Prepregnancy maternal overweight increases the risk of both early and late preterm delivery.
In an article in American Journal of Obstetrics and Gynecology, co-authored by Dr. Morken, it is shown that pre-pregnancy body mass index is an important determinant of preterm delivery risk, independent of sociodemographic, health, and lifestyle variables.
Preterm delivery is defined by the World Health Organization as delivery before 37 completed weeks of gestation. It is of great importance because it is a leading cause of neonatal death and morbidity. Preterm delivery is responsible for 3 million deaths worldwide annually.

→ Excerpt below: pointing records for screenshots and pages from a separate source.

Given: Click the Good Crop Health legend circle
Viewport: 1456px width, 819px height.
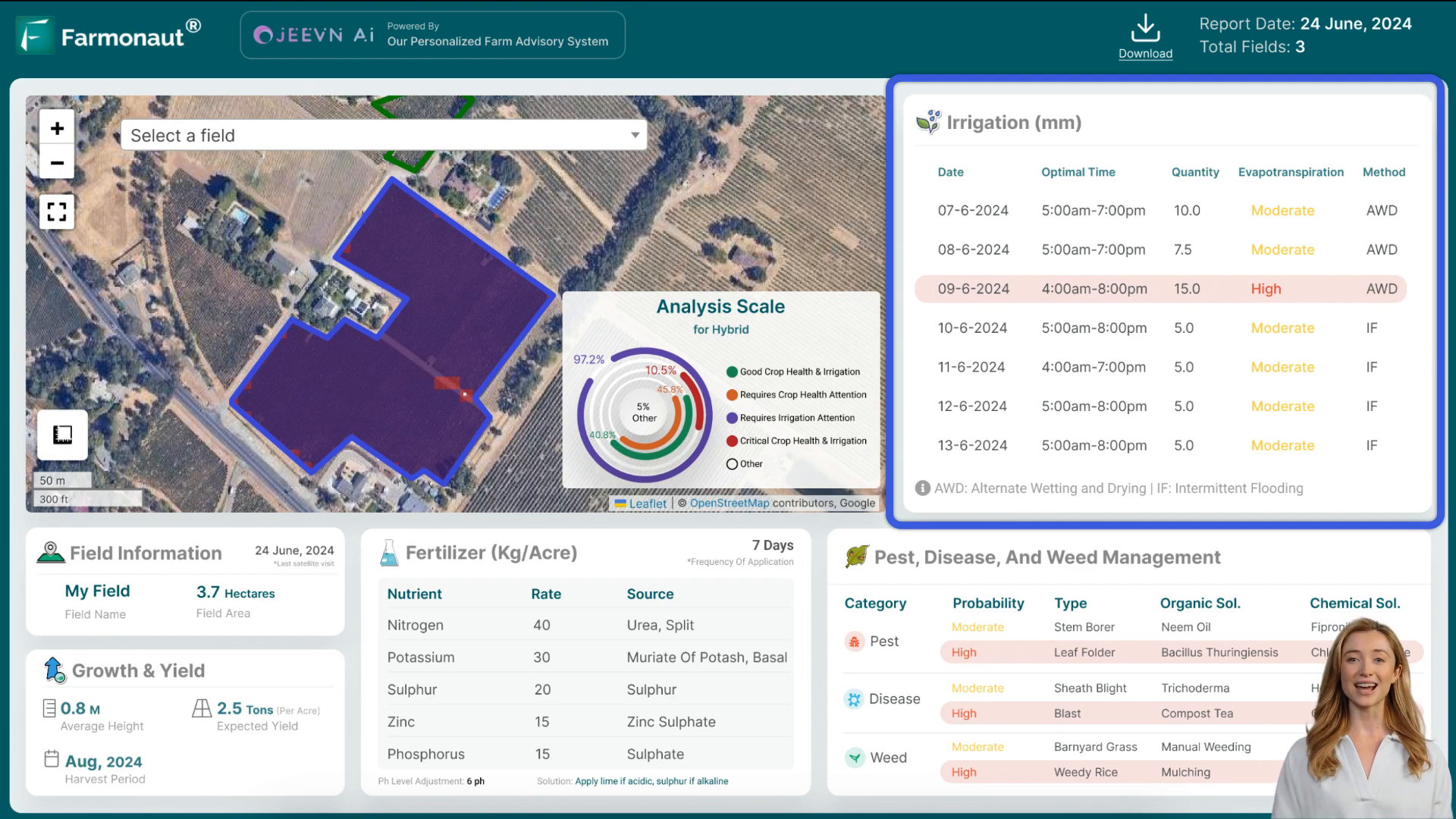Looking at the screenshot, I should tap(731, 371).
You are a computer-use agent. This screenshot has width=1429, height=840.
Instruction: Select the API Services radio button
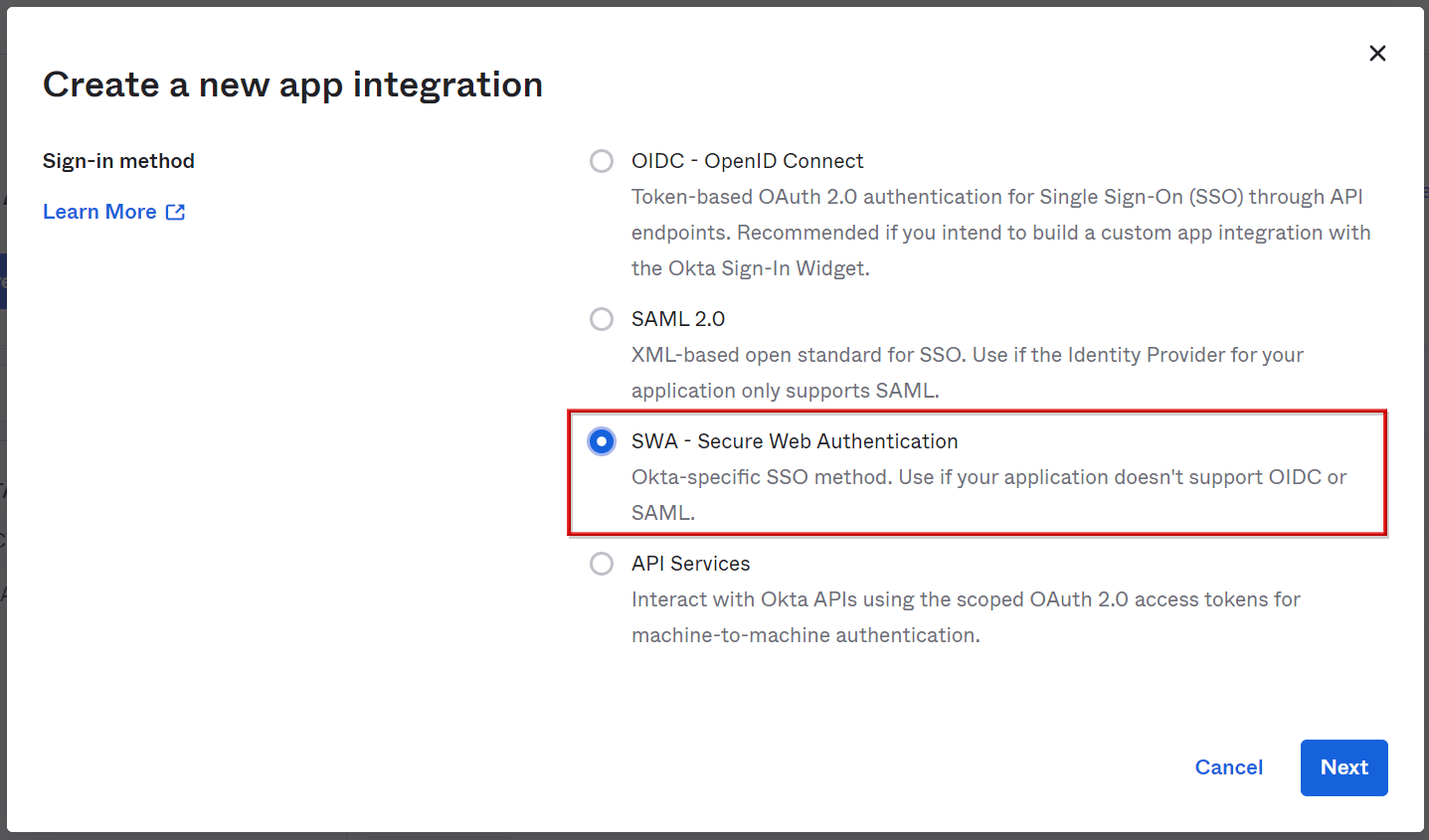602,564
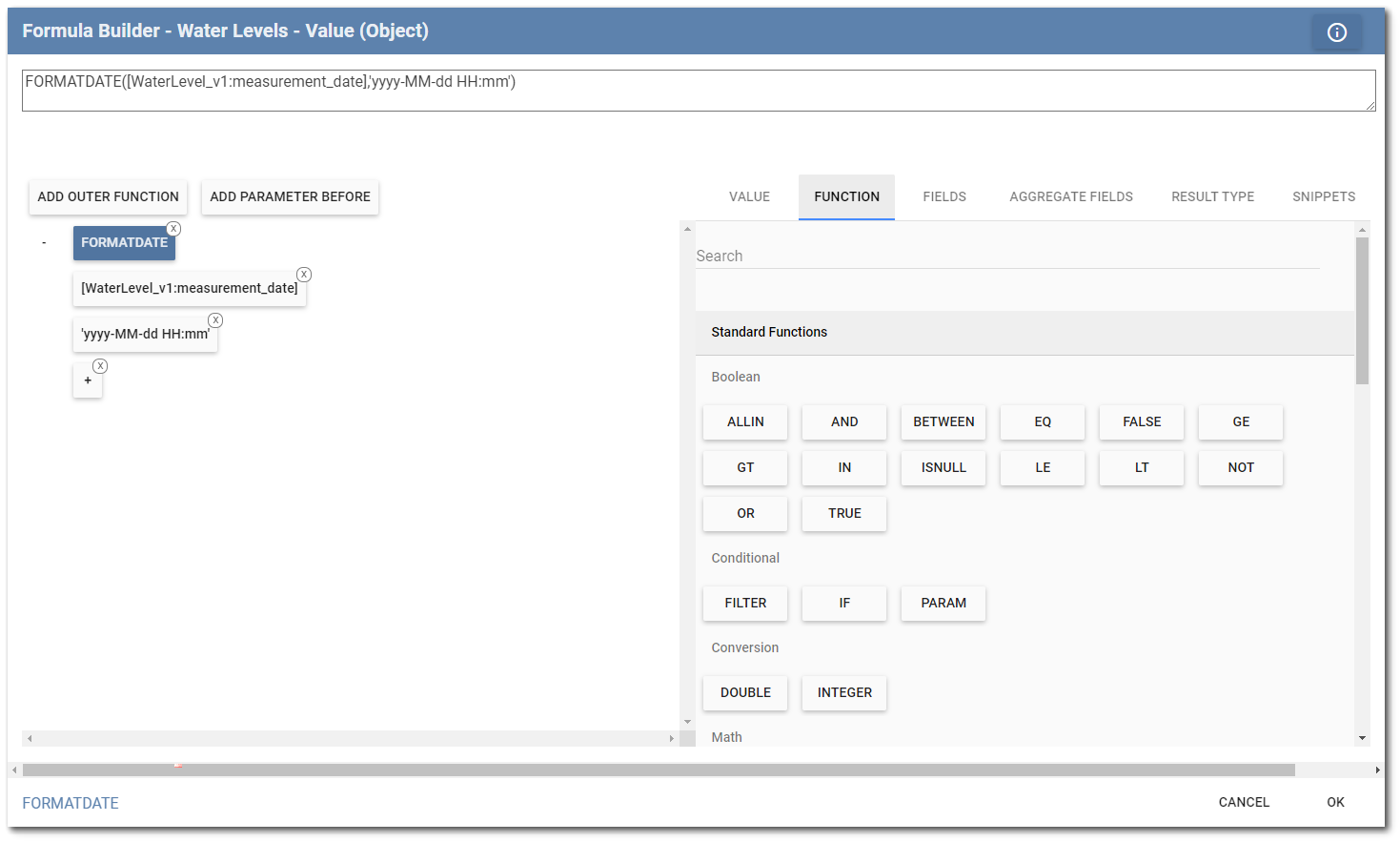Click the function search field
The image size is (1400, 842).
tap(1007, 255)
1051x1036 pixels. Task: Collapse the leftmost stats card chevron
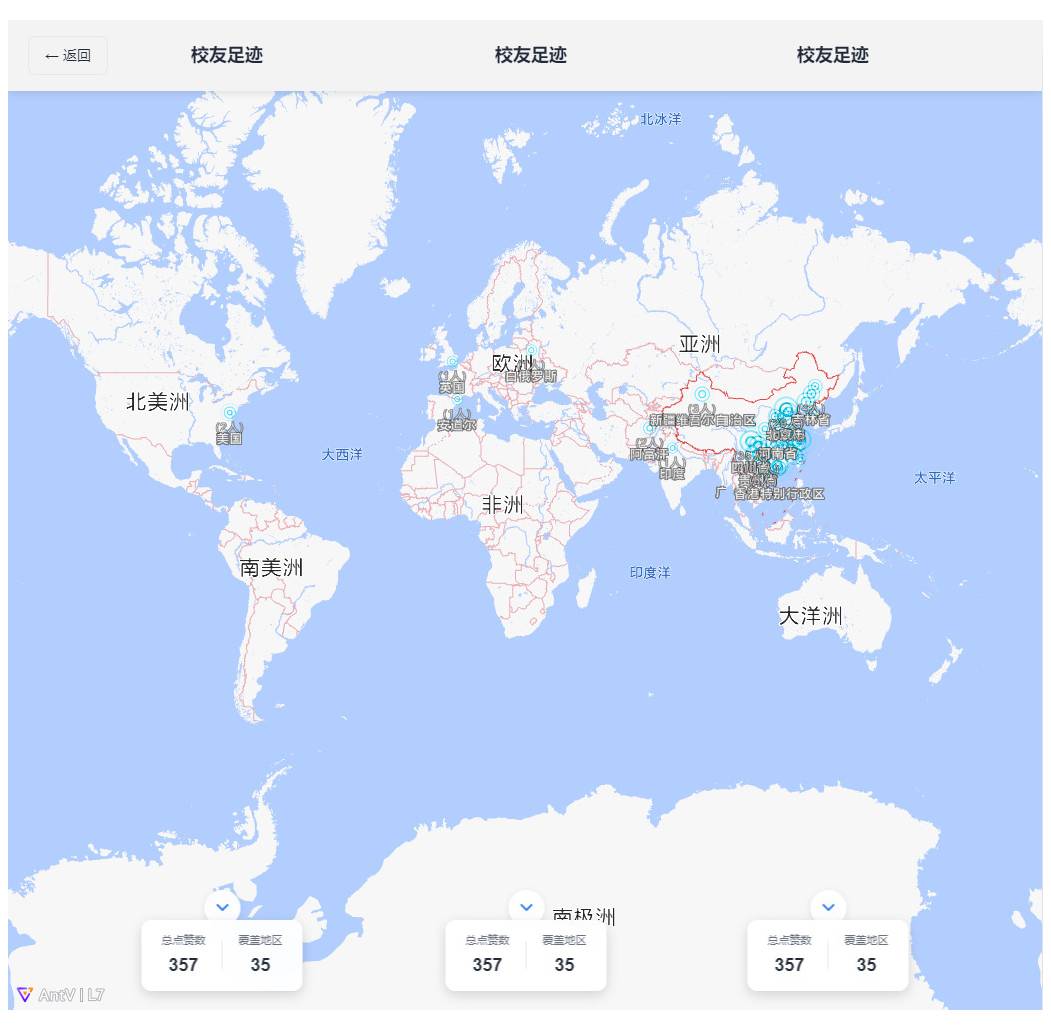point(222,907)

Maternal obesity is a growing public health problem worldwide. It is known that women with excess weight have a higher risk of several adverse maternal and perinatal outcomes that include preeclampsia, gestational diabetes mellitus, cesarean section delivery, and fetal death. Women with lower than normal body mass index also have an elevated risk of adverse prenatal outcomes, such as preterm delivery and intrauterine growth restriction.
The findings in this study support the hypothesis that high pre-pregnancy maternal body mass index increases the risk of preterm delivery says Dr. Morken, one of the authors of the study. According to Dr. Morken the results showed that pre-pregnancy maternal overweight was associated with increased risk of both early and late preterm delivery. The increased risk of preterm delivery was strongest in the highest obesity group. Women with pre-pregnancy obesity had increased risk of spontaneous preterm delivery, but not medically indicated (iatrogenic) preterm delivery.
Dr. Morken says the study indicates that pre-pregnancy body mass index is an important determinant of preterm delivery risk, independent of sociodemographic, health, and lifestyle variables. Therefore, weight reduction before pregnancy could help overweight women to reduce the risk of preterm delivery.